## Texte du document
>>>

[ÉDITORIAL] : La plupart des villes du Québec utilisent leurs données numériques à l’aveugle

[ÉDITORIAL] : La plupart des villes du Québec utilisent leurs données numériques à l’aveugle

À l’occasion de l’événement « En Mode Solution » le 5 juin prochain à Montréal, qui réunira des acteurs du monde municipal, des experts des technologies urbaines et de la cybersécurité, la rédaction de CScience, avec l’aide de CScience Le Lab, des Fonds de recherche du Québec, et de la firme Bradley & Rollins, se penche sur la réalité actuelle de la gestion des données numériques dans les villes du Québec. Et un constat s’impose : si les villes québécoises s’en tirent bien dans la collecte des données, elles ne sont pas forcément toutes armées de la même manière pour les valoriser et les protéger adéquatement. 

Nos communes québécoises ne se considèrent pas en retard dans la collecte des données numériques. Du moins si l’on en croit les résultats d’une récente étude franco-québécoise, publiée au printemps dernier par l’observatoire français Data Publica, l’observatoire international sur les impacts sociétaux de l’IA et du numérique, l’ENAP, firme IPSOS, et financée par les Fonds de recherche du Québec.

Cette étude portant sur près de 240 municipalités de toute la province, avec une majorité de répondants de villes de moins de 10 000 habitants –autant dire les petites et moyennes communes – nous apprend que la majeure partie d’entre elles (77 %) considèrent avoir une expertise avancée dans la collecte et l’hébergement des données numériques.

<<<

## Extraits de données
>>>

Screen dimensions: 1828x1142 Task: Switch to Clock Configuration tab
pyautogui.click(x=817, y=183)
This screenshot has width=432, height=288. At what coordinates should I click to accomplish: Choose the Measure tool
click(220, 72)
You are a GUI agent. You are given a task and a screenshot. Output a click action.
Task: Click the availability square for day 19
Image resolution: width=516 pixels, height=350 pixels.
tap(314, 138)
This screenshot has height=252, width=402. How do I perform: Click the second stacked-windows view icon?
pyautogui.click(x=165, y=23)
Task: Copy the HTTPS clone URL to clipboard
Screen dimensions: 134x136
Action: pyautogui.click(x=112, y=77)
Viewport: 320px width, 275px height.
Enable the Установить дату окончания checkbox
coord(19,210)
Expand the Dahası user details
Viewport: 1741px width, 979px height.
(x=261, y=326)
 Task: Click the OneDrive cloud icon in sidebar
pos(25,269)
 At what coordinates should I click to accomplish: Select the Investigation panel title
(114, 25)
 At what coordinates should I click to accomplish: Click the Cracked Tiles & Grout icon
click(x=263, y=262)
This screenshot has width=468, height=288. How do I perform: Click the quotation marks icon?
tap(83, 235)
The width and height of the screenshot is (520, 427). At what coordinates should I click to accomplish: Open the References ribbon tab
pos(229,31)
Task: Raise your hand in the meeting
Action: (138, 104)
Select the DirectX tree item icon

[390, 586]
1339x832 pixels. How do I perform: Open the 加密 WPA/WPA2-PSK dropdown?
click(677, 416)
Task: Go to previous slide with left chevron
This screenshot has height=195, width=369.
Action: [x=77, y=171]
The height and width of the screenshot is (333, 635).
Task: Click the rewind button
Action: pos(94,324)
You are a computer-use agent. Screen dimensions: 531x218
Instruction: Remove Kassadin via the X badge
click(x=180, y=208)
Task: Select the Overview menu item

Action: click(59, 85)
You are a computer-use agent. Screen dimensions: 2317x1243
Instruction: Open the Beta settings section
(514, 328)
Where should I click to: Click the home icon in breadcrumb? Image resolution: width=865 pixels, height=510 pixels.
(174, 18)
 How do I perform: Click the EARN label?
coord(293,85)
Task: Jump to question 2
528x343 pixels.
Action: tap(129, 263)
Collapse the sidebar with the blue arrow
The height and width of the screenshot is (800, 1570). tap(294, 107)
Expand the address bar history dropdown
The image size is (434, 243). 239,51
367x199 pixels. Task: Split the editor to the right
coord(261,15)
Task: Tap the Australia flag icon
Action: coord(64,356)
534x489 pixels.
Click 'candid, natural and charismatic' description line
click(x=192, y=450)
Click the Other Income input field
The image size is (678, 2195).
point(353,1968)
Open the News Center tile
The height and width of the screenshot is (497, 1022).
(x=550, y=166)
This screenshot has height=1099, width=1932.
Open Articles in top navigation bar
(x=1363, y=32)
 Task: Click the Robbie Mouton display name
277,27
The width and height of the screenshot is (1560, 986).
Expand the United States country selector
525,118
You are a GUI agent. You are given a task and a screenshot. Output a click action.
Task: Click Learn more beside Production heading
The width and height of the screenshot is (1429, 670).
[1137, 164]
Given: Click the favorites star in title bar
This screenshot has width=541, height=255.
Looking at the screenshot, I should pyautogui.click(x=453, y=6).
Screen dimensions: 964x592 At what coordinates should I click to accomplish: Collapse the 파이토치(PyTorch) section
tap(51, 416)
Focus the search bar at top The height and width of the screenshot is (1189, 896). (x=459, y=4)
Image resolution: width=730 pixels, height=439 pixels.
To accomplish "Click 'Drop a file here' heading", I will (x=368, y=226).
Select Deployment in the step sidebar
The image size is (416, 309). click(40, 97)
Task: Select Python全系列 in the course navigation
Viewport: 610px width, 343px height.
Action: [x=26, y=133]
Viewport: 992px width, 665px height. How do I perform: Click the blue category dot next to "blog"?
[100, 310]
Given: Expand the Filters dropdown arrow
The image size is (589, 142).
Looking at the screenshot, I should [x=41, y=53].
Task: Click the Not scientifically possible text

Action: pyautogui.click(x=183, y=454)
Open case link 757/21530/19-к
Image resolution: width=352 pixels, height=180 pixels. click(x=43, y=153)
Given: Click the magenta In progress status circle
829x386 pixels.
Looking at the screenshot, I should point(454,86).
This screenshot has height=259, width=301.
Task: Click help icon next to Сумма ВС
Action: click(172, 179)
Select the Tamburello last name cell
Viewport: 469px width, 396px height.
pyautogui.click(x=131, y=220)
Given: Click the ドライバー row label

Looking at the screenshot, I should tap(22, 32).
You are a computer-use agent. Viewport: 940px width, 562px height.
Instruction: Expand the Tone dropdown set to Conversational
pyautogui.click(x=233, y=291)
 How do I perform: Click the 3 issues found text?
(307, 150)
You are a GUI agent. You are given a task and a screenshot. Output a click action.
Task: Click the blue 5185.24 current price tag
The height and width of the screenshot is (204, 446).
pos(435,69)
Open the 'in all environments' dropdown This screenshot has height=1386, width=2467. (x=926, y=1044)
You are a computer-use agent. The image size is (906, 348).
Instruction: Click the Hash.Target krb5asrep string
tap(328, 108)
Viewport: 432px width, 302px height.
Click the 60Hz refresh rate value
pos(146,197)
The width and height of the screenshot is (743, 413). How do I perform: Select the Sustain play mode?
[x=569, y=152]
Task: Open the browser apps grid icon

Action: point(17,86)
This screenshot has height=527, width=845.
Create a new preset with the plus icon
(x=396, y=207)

<<<

## Série de tâches
- a) Selon l'éditorial sur les données numériques des villes québécoises, quelle proportion des municipalités étudiées estime avoir une expertise avancée dans la collecte et l'hébergement des données numériques ?
- b) Recopier fidèlement le passage de l'éditorial qui s'ouvre sur les mots contenant « Cette étude portant » et se clôt sur « l’hébergement des données numériques. ».

## Réponses
- a) 77 % des municipalités étudiées.

- b)
Cette étude portant sur près de 240 municipalités de toute la province, avec une majorité de répondants de villes de moins de 10 000 habitants –autant dire les petites et moyennes communes – nous apprend que la majeure partie d’entre elles (77 %) considèrent avoir une expertise avancée dans la collecte et l’hébergement des données numériques.